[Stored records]
++++
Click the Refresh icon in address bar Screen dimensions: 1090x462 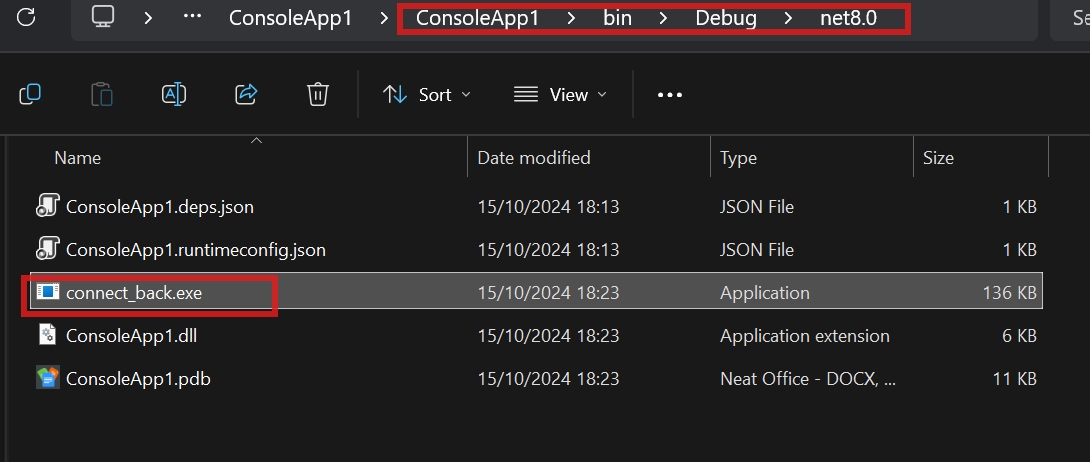[27, 17]
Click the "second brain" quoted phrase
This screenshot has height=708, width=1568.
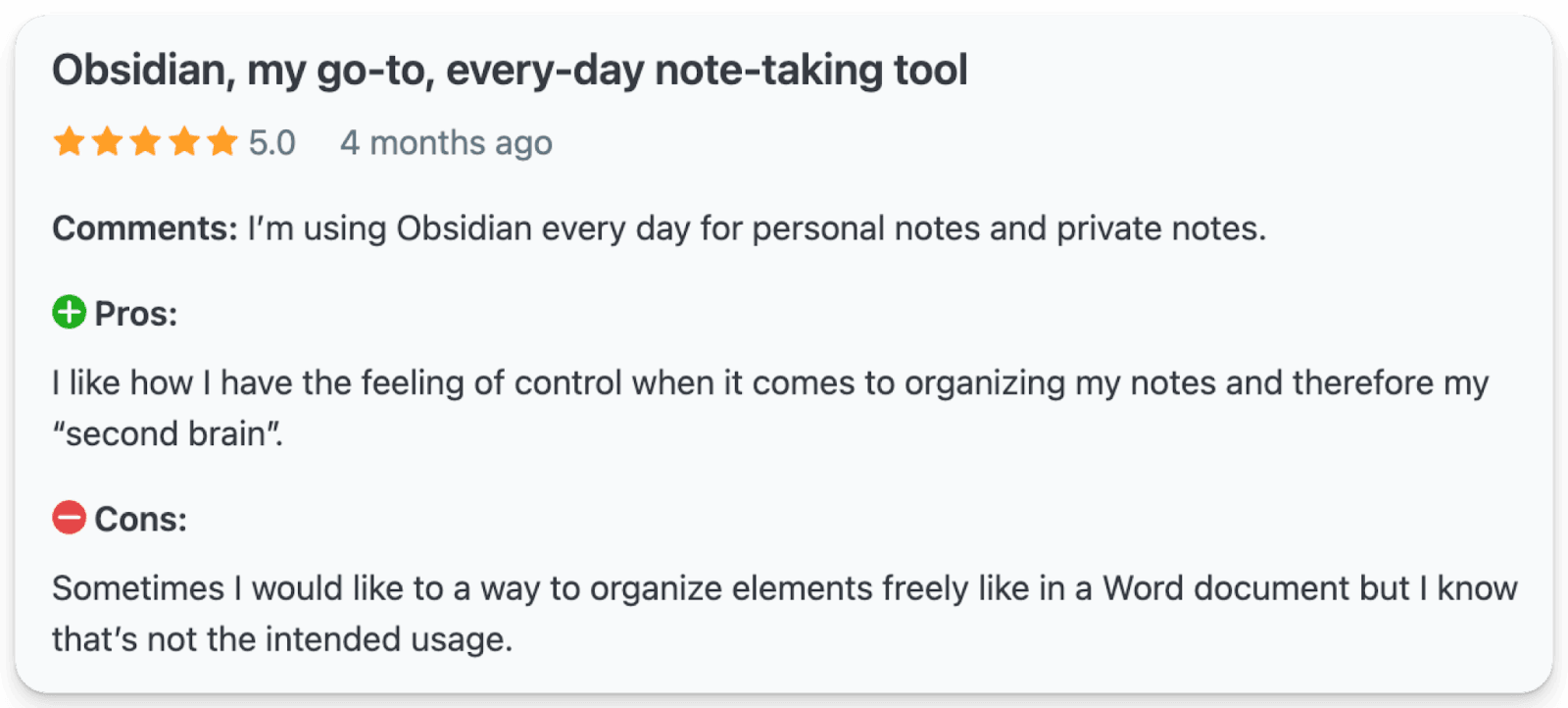[x=167, y=434]
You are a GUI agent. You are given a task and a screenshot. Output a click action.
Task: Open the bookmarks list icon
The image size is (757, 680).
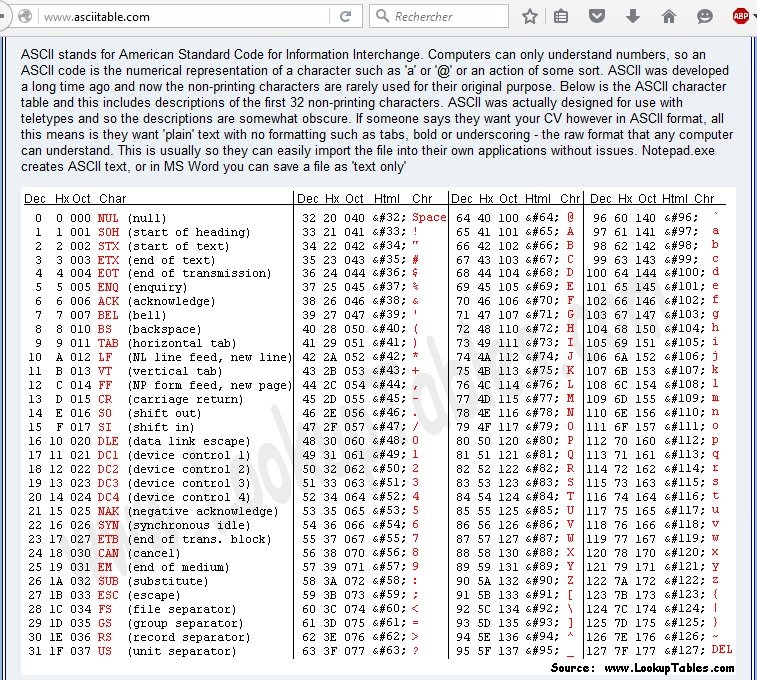tap(561, 17)
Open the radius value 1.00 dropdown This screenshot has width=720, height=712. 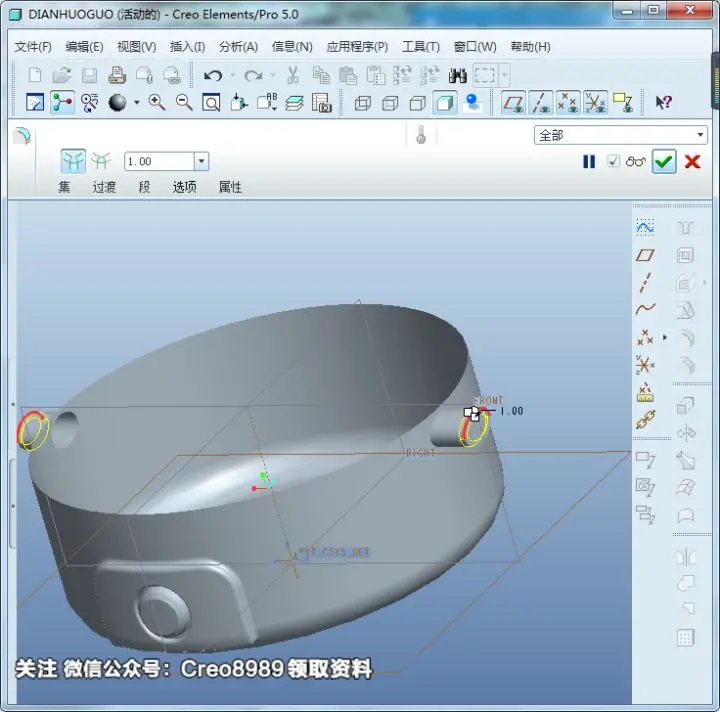point(201,162)
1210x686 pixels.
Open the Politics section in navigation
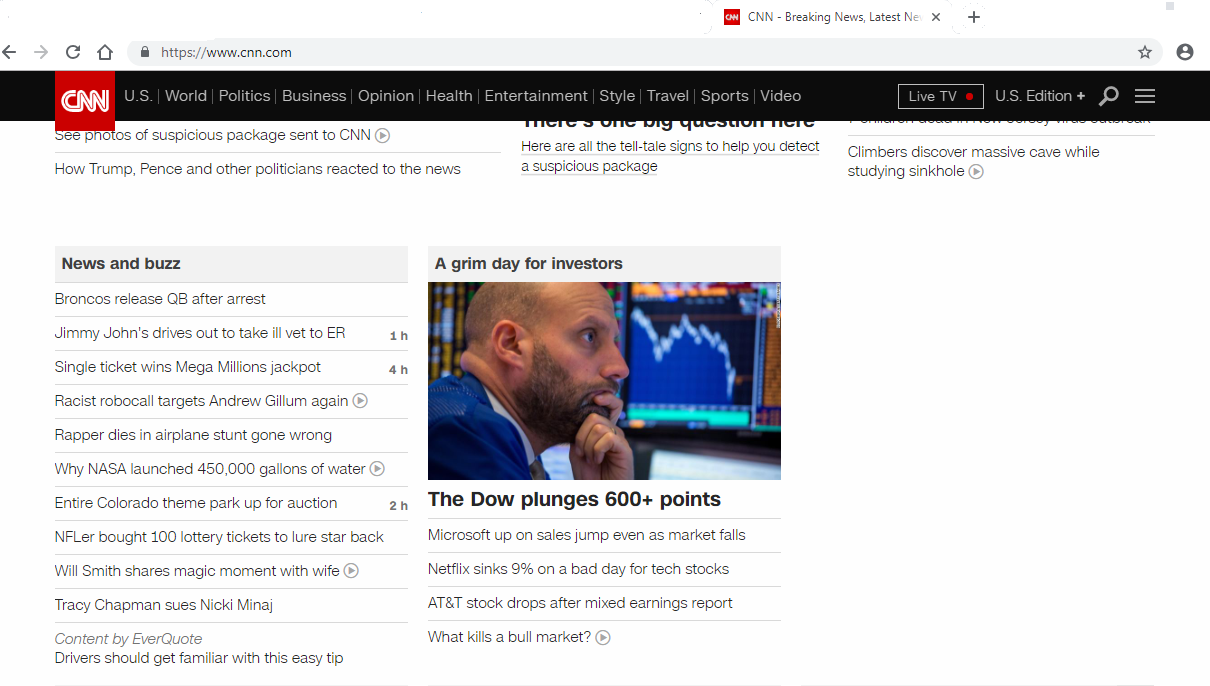244,96
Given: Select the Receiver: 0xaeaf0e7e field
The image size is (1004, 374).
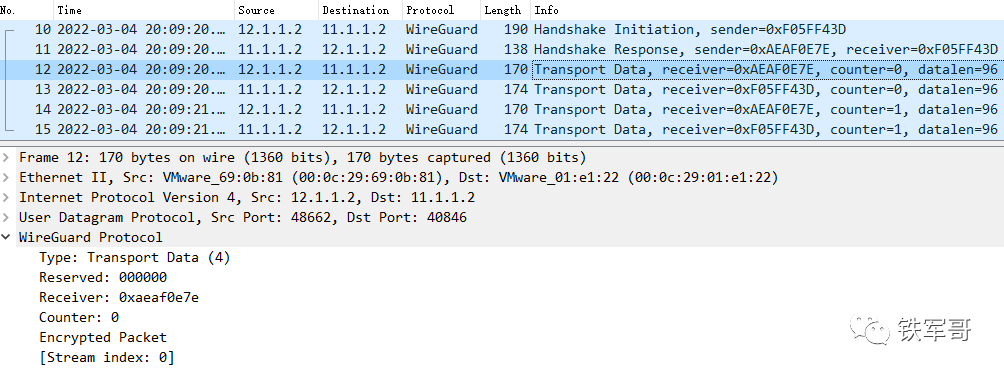Looking at the screenshot, I should (119, 297).
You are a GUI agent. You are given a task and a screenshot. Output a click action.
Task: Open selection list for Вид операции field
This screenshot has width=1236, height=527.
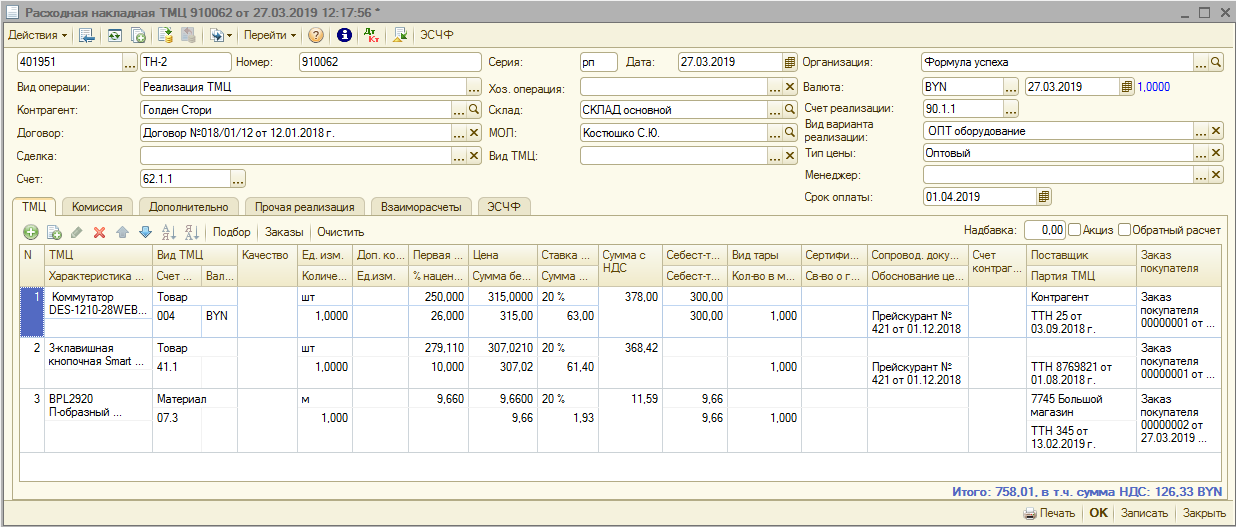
++++
Only the lines from the one with "Task: Open selection" through the last line above belong in the answer. Reproduce them exactly, without the pictures.

Task: Open selection list for Вид операции field
This screenshot has width=1236, height=527.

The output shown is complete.